In the page extract, what does the "Best" buyer type require?

| Page extract |
[Begin]

PreselectDriver4Emr - Main preselect execution
VariablesDriver - Variable computation
EmailMatchDriver4Emr - Email matching
PDPDriver4Emr - Data protection
PickBrowseDriver4Emr - Browse data selection
SelectAttributesDriver4Emr - Attribute selection
TitleTransactionCountsDriver4Emr - Transaction counts
DumpTransactionsDriver4Emr - Transaction export

Buyer Types (Responder Logic):

Type	Description
New-Legacy	Original logic - responder start date after prospect end date
New	Modified for simulation modeling - dates can overlap
All	No house-file restrictions - one purchase required
Best	Like All but requires two purchases in responder window

Training Data Process:

Step 1: Generate large sample with binary variables (1M prospects, 100K responders)
Step 2: Select optimal households (Python/external)
Step 3: Extract full training data for optimal households using training-ids/ folder

Households

Purpose: Match, deduplicate, and manage household data across the cooperative.

Modules:

households-capture/ - Data capture processing
households-common/ - Shared utilities
households-reports/ - Reporting
households-stages-emr/ - EMR stage processing

Integration:

Households processing runs automatically
Triggers generate-stats workflow upon completion
Data stored in dated folders: extract/YYYY-MM-DD/clientData

Fulfillment

Purpose: Process keycoding and list preparation for direct mail campaigns.

Key Drivers:

FulfillmentInputAnalysisDriver4Emr - Analyze input data, build match files
KeycodingDriver4Emr - Main fulfillment/keycoding processing

Matching Types:

Type	Format	Example
States	2-letter codes	CA, NY, TX
ZIP3	3-digit	900, 100
ZIP5	5-digit	90210, 10001
ZIP9	9-digit	902101234

Workflow:

JIRA Attachment - State/zipcode files attached to ORDER tickets
Match File Processing - Convert to importId format, upload to S3
Fulfillment Input Analysis - Pre-compute matches, output “line-by-line” files
Keycoding - Filter based on pre-computed matches

Generate-Stats

Purpose: Create customer statistics and reports from transaction data.

Tools:

Tool	Purpose
`generate-stats-emr`	Main statistics generation
`sku-report-emr`	Product (SKU) reports
`keycode-report-emr`	Marketing keycode reports
`response-analysis-emr`	Customer behavior analysis

Production Integration:

Runs automatically after households processing completes
Uses large, memory-optimized EMR clusters
Standard statistics enabled by default (titleStats, transRecency, repeatPurchaseHistory, etc.)

[End]

| Dataset content |

[Begin]

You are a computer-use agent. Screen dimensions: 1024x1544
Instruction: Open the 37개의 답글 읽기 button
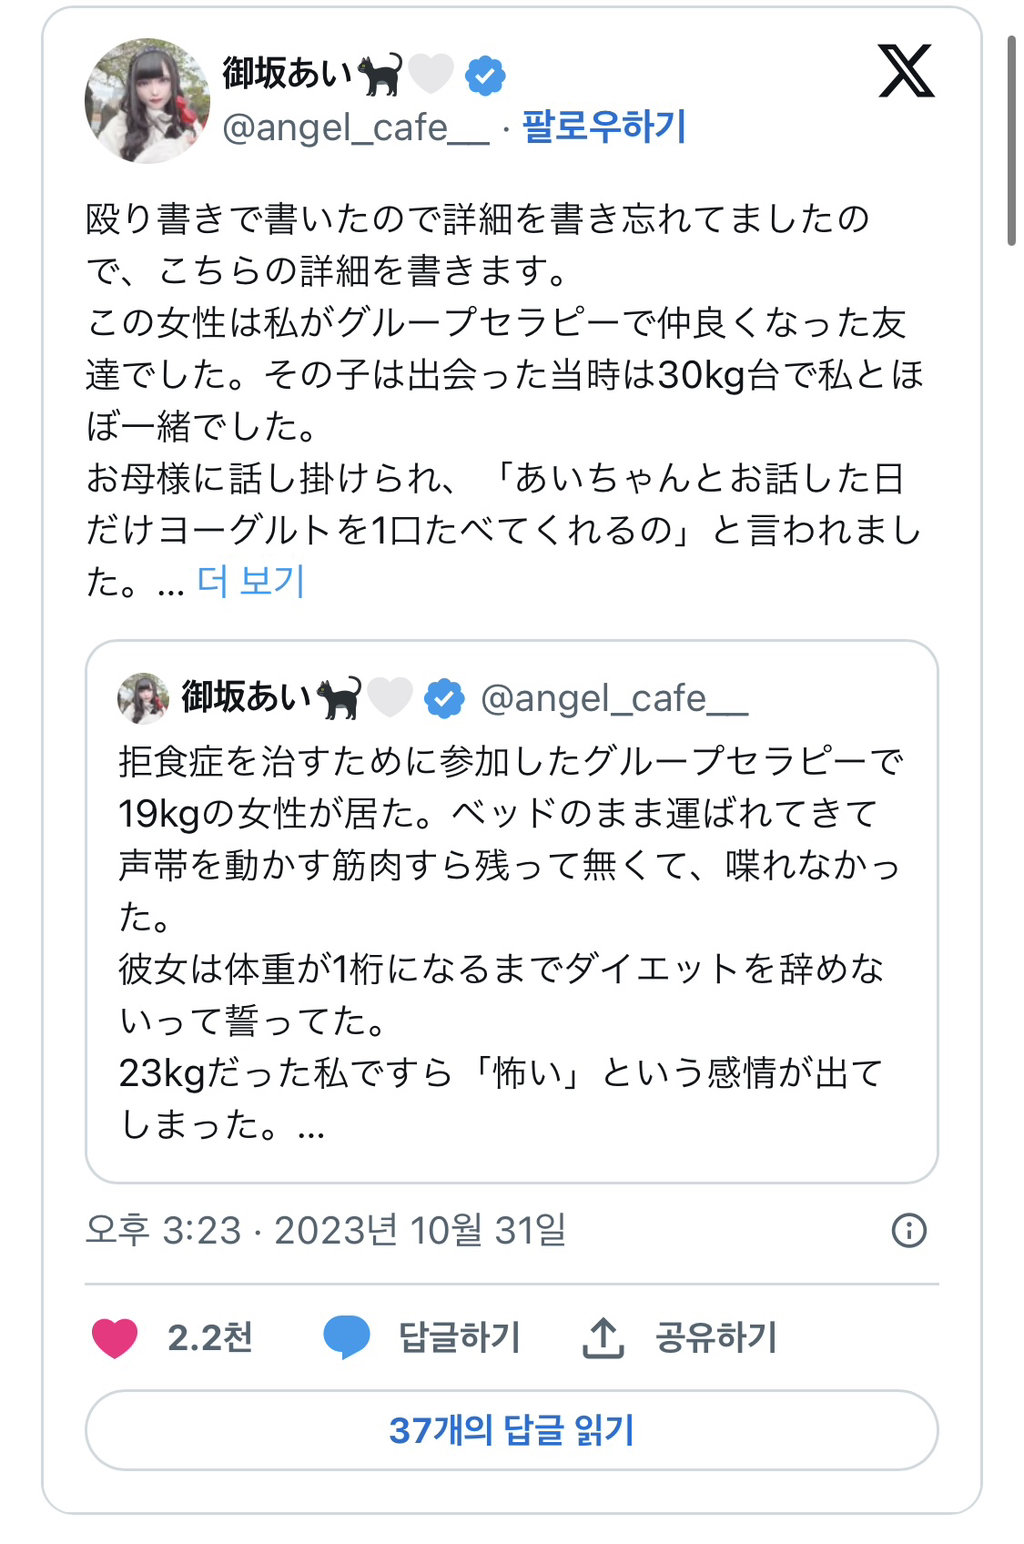511,1430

[End]

| Solution |
Two purchases in the responder window.